=== Begin Enclosure ===
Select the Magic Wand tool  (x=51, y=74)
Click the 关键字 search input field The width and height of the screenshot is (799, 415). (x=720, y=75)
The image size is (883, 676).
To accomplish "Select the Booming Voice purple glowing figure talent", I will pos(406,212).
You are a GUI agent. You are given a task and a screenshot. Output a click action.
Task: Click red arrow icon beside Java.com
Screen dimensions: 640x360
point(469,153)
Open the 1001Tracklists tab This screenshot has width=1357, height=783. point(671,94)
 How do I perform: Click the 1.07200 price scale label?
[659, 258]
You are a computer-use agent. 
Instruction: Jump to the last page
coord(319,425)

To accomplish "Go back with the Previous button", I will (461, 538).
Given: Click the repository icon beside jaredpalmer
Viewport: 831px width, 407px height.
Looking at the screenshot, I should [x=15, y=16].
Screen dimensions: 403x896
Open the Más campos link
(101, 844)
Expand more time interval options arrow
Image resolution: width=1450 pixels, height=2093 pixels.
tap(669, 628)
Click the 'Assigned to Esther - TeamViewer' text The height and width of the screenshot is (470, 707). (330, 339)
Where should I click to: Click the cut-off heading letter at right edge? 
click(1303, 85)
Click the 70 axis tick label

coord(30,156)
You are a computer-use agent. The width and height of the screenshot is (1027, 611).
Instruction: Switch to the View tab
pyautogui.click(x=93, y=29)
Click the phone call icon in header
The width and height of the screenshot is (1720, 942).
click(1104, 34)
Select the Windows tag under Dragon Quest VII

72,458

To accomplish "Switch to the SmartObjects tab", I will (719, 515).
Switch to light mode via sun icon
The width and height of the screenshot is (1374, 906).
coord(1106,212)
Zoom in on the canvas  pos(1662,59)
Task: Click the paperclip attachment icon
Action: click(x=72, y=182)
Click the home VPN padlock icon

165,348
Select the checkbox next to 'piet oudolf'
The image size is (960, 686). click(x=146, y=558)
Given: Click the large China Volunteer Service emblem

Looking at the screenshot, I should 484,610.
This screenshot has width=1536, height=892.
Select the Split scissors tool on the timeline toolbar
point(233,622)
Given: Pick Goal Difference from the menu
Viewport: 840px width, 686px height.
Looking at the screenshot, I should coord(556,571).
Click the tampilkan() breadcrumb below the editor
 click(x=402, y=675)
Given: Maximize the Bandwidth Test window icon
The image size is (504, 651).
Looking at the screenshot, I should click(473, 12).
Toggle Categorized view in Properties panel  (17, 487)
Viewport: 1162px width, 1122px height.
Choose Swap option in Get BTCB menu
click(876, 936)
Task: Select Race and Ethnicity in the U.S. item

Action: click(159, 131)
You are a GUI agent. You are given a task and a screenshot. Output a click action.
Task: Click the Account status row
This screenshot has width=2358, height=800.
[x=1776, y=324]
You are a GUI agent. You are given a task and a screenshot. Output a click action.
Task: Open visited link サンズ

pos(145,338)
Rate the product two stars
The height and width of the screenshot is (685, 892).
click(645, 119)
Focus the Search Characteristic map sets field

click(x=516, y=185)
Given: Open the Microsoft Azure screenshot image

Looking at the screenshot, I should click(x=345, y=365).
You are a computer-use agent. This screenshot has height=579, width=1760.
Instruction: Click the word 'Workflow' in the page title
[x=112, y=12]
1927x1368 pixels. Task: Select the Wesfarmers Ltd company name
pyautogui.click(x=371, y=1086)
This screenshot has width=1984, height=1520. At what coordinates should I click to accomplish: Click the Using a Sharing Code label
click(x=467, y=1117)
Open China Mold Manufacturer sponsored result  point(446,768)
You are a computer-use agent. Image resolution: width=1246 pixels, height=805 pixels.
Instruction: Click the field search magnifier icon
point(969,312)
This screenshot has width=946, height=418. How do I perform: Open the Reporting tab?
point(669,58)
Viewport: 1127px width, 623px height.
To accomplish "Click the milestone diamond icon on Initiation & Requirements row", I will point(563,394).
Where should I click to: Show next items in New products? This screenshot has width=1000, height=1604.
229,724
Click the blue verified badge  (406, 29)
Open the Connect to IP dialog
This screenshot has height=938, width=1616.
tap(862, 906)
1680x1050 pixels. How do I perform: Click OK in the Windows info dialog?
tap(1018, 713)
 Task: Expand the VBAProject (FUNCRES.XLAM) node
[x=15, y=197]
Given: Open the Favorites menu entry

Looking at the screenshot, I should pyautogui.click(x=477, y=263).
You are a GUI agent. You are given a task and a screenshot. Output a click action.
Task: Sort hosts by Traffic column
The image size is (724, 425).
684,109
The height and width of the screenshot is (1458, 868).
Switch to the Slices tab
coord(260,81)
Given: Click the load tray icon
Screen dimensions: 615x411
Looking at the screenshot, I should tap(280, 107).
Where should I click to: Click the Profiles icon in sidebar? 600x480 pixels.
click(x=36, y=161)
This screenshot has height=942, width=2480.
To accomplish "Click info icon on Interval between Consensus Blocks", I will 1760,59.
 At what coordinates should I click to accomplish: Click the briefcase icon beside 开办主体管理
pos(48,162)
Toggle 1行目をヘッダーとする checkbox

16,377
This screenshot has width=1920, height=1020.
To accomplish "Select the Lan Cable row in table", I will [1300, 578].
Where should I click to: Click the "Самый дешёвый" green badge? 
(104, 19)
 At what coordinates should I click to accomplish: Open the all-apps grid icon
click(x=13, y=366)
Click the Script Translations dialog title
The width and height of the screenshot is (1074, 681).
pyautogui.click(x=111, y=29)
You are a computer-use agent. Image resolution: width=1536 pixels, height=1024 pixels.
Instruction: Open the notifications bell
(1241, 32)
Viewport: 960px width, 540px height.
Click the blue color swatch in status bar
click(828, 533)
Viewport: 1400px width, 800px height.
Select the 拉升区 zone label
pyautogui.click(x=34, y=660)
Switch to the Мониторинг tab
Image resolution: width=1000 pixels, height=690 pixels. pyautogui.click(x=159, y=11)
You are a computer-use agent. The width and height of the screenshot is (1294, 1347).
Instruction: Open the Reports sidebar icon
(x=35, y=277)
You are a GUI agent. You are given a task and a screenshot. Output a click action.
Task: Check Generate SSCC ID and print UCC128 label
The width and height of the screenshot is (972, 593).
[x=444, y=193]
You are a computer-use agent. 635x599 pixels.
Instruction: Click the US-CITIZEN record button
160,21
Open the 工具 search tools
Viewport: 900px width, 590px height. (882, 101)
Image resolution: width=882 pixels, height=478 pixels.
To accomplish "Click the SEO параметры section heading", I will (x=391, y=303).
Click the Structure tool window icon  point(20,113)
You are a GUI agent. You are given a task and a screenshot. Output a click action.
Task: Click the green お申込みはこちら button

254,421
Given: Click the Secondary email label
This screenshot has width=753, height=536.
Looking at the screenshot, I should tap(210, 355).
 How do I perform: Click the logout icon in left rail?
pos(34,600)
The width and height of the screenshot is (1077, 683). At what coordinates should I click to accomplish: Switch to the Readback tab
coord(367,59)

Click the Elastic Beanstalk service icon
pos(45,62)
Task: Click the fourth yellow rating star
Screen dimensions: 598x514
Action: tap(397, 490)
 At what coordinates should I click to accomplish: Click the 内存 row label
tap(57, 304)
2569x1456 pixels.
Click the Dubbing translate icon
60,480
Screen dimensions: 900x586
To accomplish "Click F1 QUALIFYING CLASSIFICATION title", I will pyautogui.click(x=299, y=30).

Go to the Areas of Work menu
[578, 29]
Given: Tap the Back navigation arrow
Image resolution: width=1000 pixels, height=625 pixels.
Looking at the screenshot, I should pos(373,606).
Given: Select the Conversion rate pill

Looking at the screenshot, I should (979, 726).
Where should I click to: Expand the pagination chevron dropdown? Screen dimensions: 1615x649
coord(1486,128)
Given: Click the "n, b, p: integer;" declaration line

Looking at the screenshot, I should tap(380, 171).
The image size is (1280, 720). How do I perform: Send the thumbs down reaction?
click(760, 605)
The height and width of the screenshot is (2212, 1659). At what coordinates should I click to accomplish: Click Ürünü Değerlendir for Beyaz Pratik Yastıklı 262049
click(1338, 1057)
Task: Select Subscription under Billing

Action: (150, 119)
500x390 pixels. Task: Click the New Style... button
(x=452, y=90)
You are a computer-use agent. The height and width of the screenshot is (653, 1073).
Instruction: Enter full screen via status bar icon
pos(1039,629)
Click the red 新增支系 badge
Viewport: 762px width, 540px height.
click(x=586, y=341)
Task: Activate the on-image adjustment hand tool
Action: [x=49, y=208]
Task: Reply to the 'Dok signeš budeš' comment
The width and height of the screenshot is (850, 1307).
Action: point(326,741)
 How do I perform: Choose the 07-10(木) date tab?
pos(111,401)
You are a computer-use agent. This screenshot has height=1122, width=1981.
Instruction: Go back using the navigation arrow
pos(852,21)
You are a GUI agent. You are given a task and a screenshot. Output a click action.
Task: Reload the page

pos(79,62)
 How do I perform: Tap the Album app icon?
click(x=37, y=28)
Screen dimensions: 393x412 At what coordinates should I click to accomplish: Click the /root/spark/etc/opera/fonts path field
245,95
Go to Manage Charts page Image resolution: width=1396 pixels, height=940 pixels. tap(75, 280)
=== End Enclosure ===
◆ **REQUIREMENT**: In the reply, include exactly the lines from the beginning of the entries above through the line holding "is (1027, 611).", and nothing besides.

◆ **EXERCISE RESPONSE**:
Select the Magic Wand tool  (x=51, y=74)
Click the 关键字 search input field The width and height of the screenshot is (799, 415). (x=720, y=75)
The image size is (883, 676).
To accomplish "Select the Booming Voice purple glowing figure talent", I will pos(406,212).
You are a GUI agent. You are given a task and a screenshot. Output a click action.
Task: Click red arrow icon beside Java.com
Screen dimensions: 640x360
point(469,153)
Open the 1001Tracklists tab This screenshot has width=1357, height=783. point(671,94)
 How do I perform: Click the 1.07200 price scale label?
[659, 258]
You are a computer-use agent. 
Instruction: Jump to the last page
coord(319,425)

To accomplish "Go back with the Previous button", I will (461, 538).
Given: Click the repository icon beside jaredpalmer
Viewport: 831px width, 407px height.
Looking at the screenshot, I should [x=15, y=16].
Screen dimensions: 403x896
Open the Más campos link
(101, 844)
Expand more time interval options arrow
Image resolution: width=1450 pixels, height=2093 pixels.
tap(669, 628)
Click the 'Assigned to Esther - TeamViewer' text The height and width of the screenshot is (470, 707). (330, 339)
Where should I click to: Click the cut-off heading letter at right edge? 
click(1303, 85)
Click the 70 axis tick label

coord(30,156)
You are a computer-use agent. The width and height of the screenshot is (1027, 611).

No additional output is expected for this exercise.